----- Material for the task
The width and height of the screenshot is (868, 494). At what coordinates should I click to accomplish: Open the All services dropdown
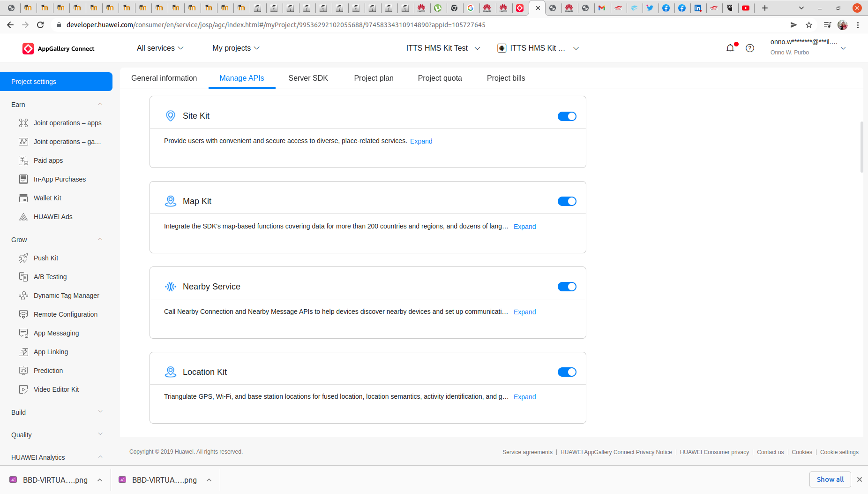tap(160, 48)
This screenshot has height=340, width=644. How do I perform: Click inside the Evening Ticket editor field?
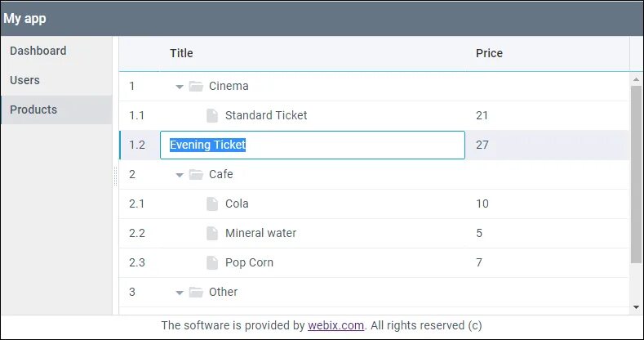(x=312, y=145)
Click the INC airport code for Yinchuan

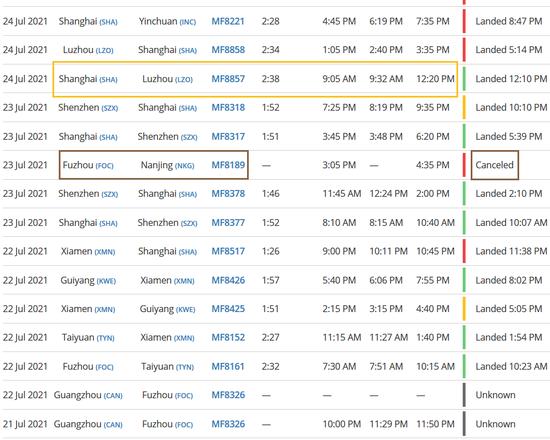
----------
What you are asked to do: Copy out the lines above in full and unaltered, apart from the pictures.

Answer section:
The width and height of the screenshot is (868, 494). At what coordinates should I click to accomplish: Open the All services dropdown
tap(160, 48)
This screenshot has height=340, width=644. How do I perform: Click inside the Evening Ticket editor field?
(x=312, y=145)
Click the INC airport code for Yinchuan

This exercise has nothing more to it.